Имён они не называли, и это устраивало Аластора. Имена лишние и ненужные, в них не оставалось теперь и толики смысла. Но ему нравились эти люди, сколько бы мятежа ни было в их громких словах. Ему нравилось, что они не задавали лишних вопросов, хотя могли. Когда он вернулся из тамбура после того как убил Алкиону и выкурил три сигареты подряд, глядя в белую пропасть сквозь раскрытую дверь вагона, они не сказали ни слова, не спросили, что стало с женщиной, и ни разу не поинтересовались, чем он зарабатывал себе на жизнь.
«ГОВОРИТ МАШИНИСТ, — Аластора всё ещё удивлял человеческий голос из динамиков, слишком уж они все привыкли к Диктатору. — МЫ ПОЛУЧИЛИ СООБЩЕНИЕ ОТ ЧЛЕНОВ СОПРОТИВЛЕНИЯ. ВОКЗАЛ ТЕРМИНЫ ПОЛОН ПОЛИЦЕЙСКИХ, ПОЭТОМУ МЫ ОСТАНОВИМСЯ РАНЬШЕ ПЛАТФОРМЫ. ТАМ ПАССАЖИРАМ ПОПЫТАЮТСЯ ОБЕСПЕЧИТЬ ТРАНСПОРТИРОВКУ, НО ОБСТРЕЛА НЕ ИЗБЕЖАТЬ. БУДЬТЕ ОСТОРОЖНЫ НА ВЫХОДЕ».
Аластор с удовольствием слушал, как в коридоре поднимается паника. Он прикрыл глаза на секунду, взвешивая свои силы. Каковы их шансы покинуть поезд? Куда идти потом? И самое главное — где искать девочек.
Он влез в карман и достал компас, что дала ему Алкиона. Стрелка лениво покачнулась влево, затем сделала полный оборот и указала на север. «Никогда не теряйся» — прочитал он на задней крышке.
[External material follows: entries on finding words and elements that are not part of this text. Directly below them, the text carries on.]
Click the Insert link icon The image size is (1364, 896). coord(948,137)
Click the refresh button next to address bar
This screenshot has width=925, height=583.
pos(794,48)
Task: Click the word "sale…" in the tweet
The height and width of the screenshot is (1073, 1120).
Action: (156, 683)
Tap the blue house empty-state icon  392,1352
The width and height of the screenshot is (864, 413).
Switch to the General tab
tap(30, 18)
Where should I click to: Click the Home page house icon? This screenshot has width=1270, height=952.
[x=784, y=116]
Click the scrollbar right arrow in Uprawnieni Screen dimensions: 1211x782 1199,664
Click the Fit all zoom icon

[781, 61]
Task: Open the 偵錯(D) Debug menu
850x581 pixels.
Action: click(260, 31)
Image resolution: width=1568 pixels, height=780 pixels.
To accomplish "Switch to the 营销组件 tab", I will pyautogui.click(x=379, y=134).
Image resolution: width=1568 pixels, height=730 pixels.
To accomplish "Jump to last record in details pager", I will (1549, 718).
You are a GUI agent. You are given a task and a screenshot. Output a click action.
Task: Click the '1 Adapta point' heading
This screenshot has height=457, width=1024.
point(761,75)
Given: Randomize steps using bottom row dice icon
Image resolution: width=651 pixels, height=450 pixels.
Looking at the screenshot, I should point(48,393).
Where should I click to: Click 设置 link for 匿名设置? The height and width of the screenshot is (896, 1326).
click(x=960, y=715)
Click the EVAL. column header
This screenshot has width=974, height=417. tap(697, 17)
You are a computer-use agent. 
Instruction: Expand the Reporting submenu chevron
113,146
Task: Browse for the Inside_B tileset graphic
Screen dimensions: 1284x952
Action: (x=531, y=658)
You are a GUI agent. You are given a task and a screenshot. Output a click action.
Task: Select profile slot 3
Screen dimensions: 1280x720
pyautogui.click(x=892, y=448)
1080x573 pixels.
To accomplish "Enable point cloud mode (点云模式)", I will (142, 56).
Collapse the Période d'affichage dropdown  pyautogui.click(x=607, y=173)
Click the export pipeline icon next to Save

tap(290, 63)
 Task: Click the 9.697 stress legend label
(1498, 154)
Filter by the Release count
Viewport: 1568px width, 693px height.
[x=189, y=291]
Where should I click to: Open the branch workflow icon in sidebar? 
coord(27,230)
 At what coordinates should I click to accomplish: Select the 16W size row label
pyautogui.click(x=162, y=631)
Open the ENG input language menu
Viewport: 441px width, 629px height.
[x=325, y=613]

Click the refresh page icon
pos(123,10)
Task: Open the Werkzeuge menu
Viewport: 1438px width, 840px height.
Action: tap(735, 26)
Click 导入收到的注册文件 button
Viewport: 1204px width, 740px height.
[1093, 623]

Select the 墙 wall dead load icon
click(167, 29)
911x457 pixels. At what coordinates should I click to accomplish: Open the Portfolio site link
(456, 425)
— Эй, — окликнул его мужчина.
Аластор без интереса перевёл глаза на соседа по купе. На вид ему было около сорока, может, примерно, как Аластору. Поздний брак, единственный ребёнок, последняя надежда. Как это всё далеко, как незнакомо. Он ничего не знал об этом. У Минотавра тоже была семья. И где он теперь? Почему-то Аластор считал, что семья ослабляет человека. Он был уверен, что не прожил бы так долго, будь у него кто-то. Любые связи, любые привязанности заставляют человека забыть о самом важном — чувстве самосохранения. Может, кто-то назвал бы эту мысль эгоизмом, он называл это выживанием.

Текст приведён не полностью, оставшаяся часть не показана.